A partir de que momento uma pessoa pode ser punida por um delito que lhe é atribuído? Essa questão, respondida pelo Supremo Tribunal Federal na última quarta-feira (17), tem gerado uma enorme polêmica nos meios jurídicos.
Conforme os parâmetros mais elementares do Estado de Direito, estabelecidos pela Declaração Francesa dos Direitos do Homem e do Cidadão, em 1789, uma pessoa somente pode ser considerada culpada depois de devidamente julgada e condenada. Antes disso, ela deve ser considerada inocente e tratada como tal.
Com a evolução do Estado de Direito, as constituições democráticas contemporâneas, assim como os tratados internacionais de direitos humanos, passaram a assegurar que não basta uma condenação. A pessoa deve ter o direito de ver seu caso revisto por um tribunal. Assim, só poderá ser considerada culpada após condenação por uma segunda instância. Trata-se da garantia do duplo grau de jurisdição.

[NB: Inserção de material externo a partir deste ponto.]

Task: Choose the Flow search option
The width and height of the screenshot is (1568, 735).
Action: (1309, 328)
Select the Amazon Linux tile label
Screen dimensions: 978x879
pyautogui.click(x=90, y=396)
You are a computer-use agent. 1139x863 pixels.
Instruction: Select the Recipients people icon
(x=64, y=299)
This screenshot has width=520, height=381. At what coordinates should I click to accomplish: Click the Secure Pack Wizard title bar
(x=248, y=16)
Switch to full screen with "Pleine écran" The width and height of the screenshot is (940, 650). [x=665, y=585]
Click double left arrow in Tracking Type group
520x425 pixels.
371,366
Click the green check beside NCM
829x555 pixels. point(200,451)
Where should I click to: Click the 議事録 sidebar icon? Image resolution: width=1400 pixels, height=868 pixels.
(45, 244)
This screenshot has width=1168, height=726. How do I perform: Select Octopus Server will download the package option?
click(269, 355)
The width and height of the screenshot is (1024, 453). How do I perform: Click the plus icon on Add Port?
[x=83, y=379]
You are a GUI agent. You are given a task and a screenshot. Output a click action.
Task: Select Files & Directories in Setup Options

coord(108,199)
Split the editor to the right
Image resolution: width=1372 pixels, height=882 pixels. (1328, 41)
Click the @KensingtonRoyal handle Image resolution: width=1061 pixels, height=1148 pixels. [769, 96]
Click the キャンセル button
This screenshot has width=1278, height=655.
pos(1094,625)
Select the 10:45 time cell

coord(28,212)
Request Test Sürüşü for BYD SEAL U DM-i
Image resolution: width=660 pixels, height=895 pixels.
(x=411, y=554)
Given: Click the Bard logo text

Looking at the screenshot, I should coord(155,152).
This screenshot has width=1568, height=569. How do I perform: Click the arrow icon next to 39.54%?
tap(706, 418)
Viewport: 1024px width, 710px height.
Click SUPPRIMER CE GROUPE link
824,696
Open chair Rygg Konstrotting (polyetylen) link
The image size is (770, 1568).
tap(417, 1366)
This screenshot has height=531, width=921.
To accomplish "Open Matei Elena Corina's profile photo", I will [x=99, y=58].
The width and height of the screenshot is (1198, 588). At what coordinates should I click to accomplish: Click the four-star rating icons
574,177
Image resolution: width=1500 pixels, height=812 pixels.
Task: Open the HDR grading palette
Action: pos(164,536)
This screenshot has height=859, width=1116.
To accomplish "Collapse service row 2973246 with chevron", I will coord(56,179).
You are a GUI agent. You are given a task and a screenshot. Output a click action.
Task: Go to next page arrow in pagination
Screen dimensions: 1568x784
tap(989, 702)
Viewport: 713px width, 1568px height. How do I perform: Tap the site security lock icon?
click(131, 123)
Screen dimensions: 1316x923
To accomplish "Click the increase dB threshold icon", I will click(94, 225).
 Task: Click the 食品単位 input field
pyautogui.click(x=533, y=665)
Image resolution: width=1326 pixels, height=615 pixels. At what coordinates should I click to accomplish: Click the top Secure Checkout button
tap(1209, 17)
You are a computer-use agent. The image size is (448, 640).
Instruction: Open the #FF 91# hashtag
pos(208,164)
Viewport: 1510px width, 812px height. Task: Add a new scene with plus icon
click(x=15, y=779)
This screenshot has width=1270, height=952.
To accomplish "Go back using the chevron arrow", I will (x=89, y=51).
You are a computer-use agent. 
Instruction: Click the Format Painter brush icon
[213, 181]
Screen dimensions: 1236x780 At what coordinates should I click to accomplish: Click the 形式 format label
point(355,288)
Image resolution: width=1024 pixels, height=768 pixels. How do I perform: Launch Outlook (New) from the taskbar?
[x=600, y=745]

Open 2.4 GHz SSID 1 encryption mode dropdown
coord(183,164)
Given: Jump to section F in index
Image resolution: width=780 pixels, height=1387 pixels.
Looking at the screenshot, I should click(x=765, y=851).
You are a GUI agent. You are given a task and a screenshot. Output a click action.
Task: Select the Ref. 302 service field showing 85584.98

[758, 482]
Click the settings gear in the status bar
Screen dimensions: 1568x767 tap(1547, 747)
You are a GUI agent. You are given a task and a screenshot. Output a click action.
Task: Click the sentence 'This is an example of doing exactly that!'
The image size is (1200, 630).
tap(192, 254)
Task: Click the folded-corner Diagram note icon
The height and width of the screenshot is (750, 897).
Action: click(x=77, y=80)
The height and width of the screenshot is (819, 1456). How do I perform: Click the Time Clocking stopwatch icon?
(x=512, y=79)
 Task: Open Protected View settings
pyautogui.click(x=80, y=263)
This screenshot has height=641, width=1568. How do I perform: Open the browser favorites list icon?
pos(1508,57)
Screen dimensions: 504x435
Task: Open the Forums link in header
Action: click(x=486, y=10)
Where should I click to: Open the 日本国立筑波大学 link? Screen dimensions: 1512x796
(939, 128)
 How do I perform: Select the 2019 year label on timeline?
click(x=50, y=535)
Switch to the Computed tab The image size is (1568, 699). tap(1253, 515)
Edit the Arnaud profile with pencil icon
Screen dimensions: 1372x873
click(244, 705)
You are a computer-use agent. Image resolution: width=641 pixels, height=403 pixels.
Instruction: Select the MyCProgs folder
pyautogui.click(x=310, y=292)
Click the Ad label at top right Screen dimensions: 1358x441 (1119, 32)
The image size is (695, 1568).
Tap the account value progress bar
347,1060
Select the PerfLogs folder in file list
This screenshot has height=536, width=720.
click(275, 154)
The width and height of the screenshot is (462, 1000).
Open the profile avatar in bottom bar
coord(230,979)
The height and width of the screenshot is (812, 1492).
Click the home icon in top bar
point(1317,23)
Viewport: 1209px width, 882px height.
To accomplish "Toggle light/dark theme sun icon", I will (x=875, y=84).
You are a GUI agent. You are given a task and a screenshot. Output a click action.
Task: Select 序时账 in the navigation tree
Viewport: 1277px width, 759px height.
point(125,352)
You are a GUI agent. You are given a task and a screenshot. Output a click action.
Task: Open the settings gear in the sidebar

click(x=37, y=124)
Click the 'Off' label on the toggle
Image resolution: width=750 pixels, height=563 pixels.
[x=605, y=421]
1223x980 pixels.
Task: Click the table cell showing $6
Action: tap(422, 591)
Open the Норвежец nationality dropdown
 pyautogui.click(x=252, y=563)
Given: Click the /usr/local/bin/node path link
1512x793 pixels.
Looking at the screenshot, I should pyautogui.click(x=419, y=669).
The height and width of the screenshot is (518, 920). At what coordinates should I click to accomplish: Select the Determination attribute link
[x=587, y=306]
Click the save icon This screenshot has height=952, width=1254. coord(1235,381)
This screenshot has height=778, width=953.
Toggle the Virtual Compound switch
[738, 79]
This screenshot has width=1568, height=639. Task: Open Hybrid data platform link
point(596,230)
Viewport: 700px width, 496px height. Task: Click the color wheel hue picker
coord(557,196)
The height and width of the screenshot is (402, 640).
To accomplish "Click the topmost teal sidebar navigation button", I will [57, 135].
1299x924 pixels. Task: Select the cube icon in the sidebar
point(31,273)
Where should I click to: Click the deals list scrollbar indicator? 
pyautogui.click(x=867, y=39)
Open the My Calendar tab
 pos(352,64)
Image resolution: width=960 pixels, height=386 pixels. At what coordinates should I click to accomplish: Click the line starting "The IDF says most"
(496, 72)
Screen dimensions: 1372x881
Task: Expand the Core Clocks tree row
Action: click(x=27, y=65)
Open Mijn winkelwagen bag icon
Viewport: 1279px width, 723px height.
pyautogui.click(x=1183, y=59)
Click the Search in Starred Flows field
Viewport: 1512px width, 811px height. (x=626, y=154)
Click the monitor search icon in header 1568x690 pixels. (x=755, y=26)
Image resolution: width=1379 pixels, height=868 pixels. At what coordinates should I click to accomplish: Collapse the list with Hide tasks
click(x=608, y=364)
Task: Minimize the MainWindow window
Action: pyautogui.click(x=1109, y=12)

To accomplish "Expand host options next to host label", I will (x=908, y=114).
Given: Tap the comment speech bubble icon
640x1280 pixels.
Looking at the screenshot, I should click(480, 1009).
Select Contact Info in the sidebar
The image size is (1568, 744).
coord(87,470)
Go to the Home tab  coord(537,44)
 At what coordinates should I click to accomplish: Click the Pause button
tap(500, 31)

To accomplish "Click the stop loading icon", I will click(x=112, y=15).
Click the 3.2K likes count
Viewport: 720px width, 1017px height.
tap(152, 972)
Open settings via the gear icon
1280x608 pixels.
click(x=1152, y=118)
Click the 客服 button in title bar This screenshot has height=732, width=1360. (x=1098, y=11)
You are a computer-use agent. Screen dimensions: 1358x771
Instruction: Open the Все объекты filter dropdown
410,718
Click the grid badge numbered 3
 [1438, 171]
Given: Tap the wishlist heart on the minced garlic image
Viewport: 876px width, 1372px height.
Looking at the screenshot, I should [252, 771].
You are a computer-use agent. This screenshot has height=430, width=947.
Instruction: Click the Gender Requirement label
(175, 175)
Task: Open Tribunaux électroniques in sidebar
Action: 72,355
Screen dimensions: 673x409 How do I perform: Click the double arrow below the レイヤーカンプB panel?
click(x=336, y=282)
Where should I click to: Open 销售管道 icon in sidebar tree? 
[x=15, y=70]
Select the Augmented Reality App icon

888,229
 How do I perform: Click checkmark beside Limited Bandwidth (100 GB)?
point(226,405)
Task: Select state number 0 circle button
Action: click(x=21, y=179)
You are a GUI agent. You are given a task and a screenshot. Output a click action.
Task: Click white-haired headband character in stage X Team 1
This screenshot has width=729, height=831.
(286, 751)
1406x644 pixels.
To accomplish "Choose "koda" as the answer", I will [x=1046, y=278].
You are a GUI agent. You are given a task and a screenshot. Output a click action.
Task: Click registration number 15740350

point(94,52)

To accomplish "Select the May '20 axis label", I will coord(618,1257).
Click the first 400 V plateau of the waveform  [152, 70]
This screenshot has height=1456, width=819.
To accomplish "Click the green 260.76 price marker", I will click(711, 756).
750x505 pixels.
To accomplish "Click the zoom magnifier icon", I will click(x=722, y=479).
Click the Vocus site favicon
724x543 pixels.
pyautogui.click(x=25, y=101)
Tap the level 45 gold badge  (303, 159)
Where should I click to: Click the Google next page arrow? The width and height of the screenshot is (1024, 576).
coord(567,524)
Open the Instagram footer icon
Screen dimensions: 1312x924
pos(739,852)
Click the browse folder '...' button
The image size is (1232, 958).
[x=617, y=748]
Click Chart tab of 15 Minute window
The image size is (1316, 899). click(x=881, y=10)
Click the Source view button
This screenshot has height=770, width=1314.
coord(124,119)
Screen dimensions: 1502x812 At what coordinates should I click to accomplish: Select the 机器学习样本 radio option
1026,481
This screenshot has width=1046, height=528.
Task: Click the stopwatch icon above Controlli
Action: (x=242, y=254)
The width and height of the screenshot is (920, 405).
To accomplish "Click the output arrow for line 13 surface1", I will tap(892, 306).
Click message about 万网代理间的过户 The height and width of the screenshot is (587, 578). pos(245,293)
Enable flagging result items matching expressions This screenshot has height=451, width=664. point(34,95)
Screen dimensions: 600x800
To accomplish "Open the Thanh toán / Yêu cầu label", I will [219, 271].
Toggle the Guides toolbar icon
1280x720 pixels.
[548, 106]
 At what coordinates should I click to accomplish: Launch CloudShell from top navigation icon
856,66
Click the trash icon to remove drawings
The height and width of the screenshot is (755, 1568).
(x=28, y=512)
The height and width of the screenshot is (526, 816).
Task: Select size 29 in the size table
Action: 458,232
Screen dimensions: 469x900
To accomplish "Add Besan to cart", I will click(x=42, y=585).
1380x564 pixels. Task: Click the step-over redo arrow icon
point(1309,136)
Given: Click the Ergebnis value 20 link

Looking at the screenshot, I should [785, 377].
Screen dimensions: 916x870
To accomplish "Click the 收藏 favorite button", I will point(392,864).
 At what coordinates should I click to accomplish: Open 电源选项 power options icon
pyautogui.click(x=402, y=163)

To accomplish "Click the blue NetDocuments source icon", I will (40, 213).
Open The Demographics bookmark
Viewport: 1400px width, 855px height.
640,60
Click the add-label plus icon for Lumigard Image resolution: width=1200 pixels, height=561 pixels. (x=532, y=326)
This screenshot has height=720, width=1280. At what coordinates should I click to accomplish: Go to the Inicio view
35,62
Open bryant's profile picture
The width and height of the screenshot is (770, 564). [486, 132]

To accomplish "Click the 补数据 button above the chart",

A Constituição de 1988, no entanto, foi além desse parâmetro, ao estabelecer que “ninguém será considerado culpado até o trânsito em julgado de sentença condenatória” (artigo 5º., LVII). Não falou nada sobre “duplo grau de jurisdição”. O termo utilizado foi “trânsito em julgado”. O que significa uma decisão da qual não caiba mais recurso.
Como a Constituição previu a existência dos recursos especial e extraordinário, voltados a atacar decisões de segunda instância, que violem a lei ou a Constituição, o término do processo não se dá em segunda instância, mas apenas depois do julgamento dos recursos pelos tribunais superiores .
Foi essa a conclusão do Supremo em 2010 (HC 84.078). O resultado paradoxal, ironizam alguns, é que passou a ser mais fácil prender alguém provisoriamente (antes do julgamento) do que alguém já condenado (desde que haja recursos pendentes no STJ e no Supremo). A consequência dramática é que hoje mais de 40% de nossos presos sequer foram julgados!
Com o objetivo de corrigir essa distorção, o ministro Cezar Peluso encaminhou ao Congresso Nacional, em 2011, uma proposta de emenda que transformaria os recursos especial e extraordinário em ações rescisórias. O habeas corpus ficaria, evidentemente, preservado. Com isso pretendia deixar a Justiça brasileira mais ágil e reduzir a impunidade.
O Congresso nada fez. Contra essa omissão é que o Supremo parece ter se insurgido nesta semana. Para a maioria dos ministros, como os recursos especial e extraordinário, por definição legal, não permitem que os tribunais superiores rediscutam questões de fato e tampouco autorizam que as decisões de segundo grau sejam suspensas, nada impede que sejam executadas, ainda que provisoriamente.
Afinal, é assim que ocorre em grande parte das democracias contemporâneas. Por que deveria ser diferente no Brasil?
Parece sensato. Ocorre, porém, que a Constituição brasileira é diferente das demais. É o “trânsito em julgado” e não o “duplo grau” que estabelece o momento a partir do qual se pode executar uma sentença. É o que está escrito.
Não há dúvida de que a “benevolência” constitucional gera morosidade e favorece a impunidade. Corrigir a Constituição, no entanto, não é função do Supremo.
Fonte: Folha de S.Paulo, 20/02/2016.